As the conversation that was designed both to inform and to draw him out continued, Lioren felt a growing sympathy for these two entities. Like himself they had been cursed with too much intelligence, individuality, and initiative and had suffered grievously thereby.
Naturally, their crimes were insignificant compared with Lioren’s own, because they were psychologically flawed misfits rather than criminals and not fully responsible for the wrongs they had done. But were they confessing those misdeeds to him in the form of an apparently unimportant exchange of gossip, ostensibly so that he would better understand them and the situation within the department?
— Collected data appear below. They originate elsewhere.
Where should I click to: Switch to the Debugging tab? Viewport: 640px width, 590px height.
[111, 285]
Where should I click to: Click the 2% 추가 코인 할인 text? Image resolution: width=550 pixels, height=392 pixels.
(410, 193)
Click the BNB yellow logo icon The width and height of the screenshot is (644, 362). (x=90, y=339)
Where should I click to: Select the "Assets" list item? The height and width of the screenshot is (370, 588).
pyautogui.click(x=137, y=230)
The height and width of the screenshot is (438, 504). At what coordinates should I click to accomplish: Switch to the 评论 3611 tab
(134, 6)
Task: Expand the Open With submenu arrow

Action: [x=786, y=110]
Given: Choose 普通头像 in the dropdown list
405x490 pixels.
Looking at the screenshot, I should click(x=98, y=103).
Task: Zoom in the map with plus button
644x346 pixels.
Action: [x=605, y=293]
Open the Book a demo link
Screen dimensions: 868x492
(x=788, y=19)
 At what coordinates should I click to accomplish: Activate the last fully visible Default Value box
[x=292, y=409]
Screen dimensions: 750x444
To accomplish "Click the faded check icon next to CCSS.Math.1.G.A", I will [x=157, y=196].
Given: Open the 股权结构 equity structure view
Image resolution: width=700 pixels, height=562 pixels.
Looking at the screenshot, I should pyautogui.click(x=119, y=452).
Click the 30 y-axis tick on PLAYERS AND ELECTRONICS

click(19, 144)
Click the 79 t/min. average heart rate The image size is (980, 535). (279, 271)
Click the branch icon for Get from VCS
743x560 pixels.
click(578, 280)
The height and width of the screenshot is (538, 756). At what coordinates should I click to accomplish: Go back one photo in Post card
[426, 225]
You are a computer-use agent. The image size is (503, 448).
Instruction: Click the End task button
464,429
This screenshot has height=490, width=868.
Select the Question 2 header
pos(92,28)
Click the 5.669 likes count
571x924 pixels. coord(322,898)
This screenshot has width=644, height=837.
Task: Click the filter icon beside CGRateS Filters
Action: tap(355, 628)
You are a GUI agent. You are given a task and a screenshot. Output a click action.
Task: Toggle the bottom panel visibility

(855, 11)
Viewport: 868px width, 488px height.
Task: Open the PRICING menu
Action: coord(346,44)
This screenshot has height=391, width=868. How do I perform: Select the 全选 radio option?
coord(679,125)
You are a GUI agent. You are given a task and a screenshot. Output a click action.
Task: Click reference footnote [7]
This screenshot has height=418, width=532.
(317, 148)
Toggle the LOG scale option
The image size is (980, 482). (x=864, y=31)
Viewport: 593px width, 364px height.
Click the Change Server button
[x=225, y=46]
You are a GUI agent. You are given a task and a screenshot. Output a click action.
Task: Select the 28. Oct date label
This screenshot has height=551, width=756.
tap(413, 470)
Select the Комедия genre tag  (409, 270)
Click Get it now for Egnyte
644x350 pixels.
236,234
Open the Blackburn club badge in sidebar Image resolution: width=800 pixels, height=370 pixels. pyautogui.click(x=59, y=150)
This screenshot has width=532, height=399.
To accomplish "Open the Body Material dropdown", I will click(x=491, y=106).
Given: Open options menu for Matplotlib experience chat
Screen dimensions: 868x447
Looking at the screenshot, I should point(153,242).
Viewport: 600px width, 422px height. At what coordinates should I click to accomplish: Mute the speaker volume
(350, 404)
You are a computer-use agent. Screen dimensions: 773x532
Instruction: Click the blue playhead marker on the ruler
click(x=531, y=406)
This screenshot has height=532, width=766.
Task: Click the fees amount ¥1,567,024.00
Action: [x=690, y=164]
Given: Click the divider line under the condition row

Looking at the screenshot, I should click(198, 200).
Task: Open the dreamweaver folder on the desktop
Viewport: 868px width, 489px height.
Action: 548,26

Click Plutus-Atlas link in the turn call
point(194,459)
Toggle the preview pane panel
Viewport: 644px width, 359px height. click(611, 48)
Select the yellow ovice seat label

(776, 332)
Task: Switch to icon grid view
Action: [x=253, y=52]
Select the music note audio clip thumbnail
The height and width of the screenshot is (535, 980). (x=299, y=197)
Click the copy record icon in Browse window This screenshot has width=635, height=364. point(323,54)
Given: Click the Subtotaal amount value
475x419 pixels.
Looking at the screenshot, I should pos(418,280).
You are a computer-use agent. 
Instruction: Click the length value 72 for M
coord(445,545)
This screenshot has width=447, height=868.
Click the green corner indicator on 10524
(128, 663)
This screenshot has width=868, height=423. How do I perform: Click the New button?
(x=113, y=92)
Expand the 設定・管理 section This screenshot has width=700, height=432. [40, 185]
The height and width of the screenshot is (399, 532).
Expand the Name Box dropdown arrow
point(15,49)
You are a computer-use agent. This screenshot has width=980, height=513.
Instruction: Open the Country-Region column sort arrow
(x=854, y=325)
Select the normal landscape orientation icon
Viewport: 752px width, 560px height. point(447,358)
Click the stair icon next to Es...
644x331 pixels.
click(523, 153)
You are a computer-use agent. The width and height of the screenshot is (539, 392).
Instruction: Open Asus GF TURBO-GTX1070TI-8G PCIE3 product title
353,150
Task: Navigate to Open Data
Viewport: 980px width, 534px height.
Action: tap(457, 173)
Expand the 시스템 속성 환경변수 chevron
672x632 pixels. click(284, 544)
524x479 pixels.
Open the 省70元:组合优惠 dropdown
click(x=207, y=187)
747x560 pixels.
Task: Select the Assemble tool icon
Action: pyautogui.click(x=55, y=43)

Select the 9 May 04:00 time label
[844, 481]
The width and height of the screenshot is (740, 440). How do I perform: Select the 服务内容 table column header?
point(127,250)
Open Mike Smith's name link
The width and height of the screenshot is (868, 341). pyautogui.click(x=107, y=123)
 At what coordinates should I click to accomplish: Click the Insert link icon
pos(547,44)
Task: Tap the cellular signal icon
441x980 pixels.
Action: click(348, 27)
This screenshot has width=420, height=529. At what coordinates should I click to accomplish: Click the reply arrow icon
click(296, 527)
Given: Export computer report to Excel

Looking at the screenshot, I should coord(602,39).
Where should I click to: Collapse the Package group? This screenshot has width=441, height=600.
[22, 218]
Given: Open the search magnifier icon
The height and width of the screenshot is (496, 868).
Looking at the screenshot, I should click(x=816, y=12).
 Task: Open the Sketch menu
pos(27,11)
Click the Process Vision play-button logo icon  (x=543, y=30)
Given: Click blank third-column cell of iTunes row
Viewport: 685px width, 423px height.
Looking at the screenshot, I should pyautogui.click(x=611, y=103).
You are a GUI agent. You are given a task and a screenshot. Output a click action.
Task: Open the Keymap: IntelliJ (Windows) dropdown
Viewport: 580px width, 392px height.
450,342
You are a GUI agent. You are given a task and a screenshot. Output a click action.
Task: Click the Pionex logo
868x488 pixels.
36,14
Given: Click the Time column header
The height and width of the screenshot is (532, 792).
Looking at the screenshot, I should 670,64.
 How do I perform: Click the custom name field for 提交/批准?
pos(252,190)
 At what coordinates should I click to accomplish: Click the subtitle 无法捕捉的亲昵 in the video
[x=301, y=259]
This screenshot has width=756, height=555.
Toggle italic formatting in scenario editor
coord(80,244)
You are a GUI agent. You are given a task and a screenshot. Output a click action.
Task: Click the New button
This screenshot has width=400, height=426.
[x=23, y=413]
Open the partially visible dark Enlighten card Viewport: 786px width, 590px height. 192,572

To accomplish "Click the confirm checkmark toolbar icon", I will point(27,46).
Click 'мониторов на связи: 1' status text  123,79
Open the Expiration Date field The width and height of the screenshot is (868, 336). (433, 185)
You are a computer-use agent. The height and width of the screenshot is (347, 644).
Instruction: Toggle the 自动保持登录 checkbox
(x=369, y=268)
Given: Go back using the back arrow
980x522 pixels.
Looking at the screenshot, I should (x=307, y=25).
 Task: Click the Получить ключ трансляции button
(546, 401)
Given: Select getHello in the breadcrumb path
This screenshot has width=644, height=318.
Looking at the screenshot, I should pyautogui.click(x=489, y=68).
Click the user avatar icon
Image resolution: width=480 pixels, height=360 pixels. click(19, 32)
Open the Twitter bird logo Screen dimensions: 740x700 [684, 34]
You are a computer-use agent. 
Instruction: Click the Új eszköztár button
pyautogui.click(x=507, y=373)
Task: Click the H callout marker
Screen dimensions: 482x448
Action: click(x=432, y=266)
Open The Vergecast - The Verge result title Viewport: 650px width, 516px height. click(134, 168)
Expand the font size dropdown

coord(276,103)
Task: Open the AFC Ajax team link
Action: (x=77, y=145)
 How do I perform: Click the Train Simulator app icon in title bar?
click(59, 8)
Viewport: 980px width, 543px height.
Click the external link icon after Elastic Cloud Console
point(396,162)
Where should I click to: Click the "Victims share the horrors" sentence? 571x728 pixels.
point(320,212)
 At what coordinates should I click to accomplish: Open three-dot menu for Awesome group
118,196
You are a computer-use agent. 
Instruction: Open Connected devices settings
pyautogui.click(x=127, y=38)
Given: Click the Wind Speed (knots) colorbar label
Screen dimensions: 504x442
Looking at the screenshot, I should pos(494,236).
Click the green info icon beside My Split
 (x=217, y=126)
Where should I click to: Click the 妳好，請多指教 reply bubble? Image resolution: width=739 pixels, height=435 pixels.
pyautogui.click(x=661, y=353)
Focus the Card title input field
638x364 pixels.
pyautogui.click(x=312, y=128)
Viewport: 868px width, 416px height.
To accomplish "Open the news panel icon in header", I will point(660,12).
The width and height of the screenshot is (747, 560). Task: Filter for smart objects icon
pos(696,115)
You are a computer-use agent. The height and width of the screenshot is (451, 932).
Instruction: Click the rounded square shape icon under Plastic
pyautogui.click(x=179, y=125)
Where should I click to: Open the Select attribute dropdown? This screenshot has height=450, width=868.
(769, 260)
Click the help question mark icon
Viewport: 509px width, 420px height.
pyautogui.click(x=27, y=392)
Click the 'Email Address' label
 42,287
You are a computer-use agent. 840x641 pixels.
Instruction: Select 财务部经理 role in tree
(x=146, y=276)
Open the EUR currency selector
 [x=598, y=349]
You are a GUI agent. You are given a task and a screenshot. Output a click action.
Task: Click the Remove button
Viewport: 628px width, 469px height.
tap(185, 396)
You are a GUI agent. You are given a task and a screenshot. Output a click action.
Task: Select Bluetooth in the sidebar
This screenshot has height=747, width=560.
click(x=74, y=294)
Or was it an attempt to assuage their own guilt by trying to help him? He could not be sure because they were concealing their true feelings, unlike himself, by talking too much rather than by remaining silent. The thought that they might not be suffering at all, that their efforts to help Lioren and their other department duties made them forget their past misdeeds came to trouble him, but he dismissed the idea as ridiculous. One could no more forget a past crime than one’s own name.